There are countless stories told about high school students who saw themselves one day becoming a collegiate or professional athlete.
Then there's Tony Davis.
The soon-to-be Evans High graduate and three-year starter for the Knights admits his story doesn't start that way.
"I'm just shocked," Davis said. "I just couldn't see myself, as a little boy, going to play college basketball. But it's here now, and it's a great opportunity."
On Wednesday, Davis signed a letter of intent to play basketball at East Georgia College, a junior college in Swainsboro. He will receive a full academic scholarship.
Bobcats coach Neil Bailey said Davis fits into the model of what his program is seeking.
"We're recruiting solid kids first, and he is a solid kid," Bailey said. "He's serious about getting his education. And those are the two things that are prerequisites for us."

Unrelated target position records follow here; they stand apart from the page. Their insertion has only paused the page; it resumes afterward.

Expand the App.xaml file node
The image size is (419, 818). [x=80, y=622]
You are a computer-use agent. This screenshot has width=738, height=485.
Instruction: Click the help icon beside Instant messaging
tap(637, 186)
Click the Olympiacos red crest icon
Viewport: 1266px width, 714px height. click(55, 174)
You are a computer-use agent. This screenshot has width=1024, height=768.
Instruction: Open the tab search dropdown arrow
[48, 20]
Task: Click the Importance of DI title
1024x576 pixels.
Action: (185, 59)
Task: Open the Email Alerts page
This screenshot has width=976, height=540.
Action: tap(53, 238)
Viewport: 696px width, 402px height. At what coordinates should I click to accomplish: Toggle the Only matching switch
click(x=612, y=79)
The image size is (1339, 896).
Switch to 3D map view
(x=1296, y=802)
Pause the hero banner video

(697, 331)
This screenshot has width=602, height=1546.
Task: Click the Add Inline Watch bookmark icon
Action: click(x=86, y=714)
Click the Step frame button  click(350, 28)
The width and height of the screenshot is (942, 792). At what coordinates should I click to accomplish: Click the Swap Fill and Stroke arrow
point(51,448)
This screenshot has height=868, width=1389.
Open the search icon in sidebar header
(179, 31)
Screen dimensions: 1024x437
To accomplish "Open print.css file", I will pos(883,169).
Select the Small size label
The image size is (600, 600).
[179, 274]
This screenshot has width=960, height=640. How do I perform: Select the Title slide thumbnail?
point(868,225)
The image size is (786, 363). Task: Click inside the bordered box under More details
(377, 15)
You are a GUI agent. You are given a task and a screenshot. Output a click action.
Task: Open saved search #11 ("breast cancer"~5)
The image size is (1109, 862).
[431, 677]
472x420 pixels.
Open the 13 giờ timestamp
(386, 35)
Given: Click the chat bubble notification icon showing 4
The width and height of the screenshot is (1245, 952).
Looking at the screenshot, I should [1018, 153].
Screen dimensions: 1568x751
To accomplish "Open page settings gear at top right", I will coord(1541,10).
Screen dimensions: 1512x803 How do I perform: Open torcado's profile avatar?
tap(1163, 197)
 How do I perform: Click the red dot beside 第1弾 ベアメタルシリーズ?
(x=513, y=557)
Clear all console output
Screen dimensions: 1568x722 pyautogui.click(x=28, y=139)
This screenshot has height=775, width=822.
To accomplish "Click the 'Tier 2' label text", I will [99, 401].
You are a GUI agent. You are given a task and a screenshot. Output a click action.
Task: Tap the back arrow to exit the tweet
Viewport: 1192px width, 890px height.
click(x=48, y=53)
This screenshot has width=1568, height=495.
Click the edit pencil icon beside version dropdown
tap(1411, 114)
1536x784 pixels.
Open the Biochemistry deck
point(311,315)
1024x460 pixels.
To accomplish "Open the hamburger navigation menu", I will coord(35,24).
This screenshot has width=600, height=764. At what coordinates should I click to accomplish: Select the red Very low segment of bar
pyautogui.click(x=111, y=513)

Davis becomes a part of East Georgia's first recruiting class. Last season, the Bobcats played a limited schedule and used only walk-on players. Still, they won nine of their final 10 games, with the only loss coming against a top-10 opponent. This season, East Georgia will play a full schedule and be eligible for postseason tournaments.
With such a new program, Davis has the opportunity to help the team make a name for itself as part of the Georgia Junior College Athletic Association.
"I think that's one of the things that made his decision," said Evans coach Kevin Kenny. "It's a brand-new program, and he'll be able to make his mark, both as a player and as a student."
Davis, the 2009-10 Columbia County News-Times Boys Player of the Year, was the starting center for the Knights this past season. At 6-foot-4 and 200 pounds, he had to overcome size disadvantages with aggressiveness on the boards. He averaged 16 points per game and more than eight rebounds per game, as the Knights went 21-9 and advanced to the Sweet 16 in the state playoffs.
Bailey has plans to use Davis not as a center, but as what he calls a big wing in his dribble-drive motion offensive system. On defense, Davis "can guard a 2, 3 or 4," Bailey said, showing Davis' versatility.
"He has the kind of game that will translate well to the college game," Bailey said. "He doesn't mind playing physical. He has skills to play on the perimeter. But (he) can also go inside and post up if they try to guard him with a smaller guy."
Davis drew interest from several Division I schools, including Georgia Southern, Mercer and Kennesaw State.
He said attending East Georgia will give him a chance to improve his academic standing in hopes of moving on to a Division I school.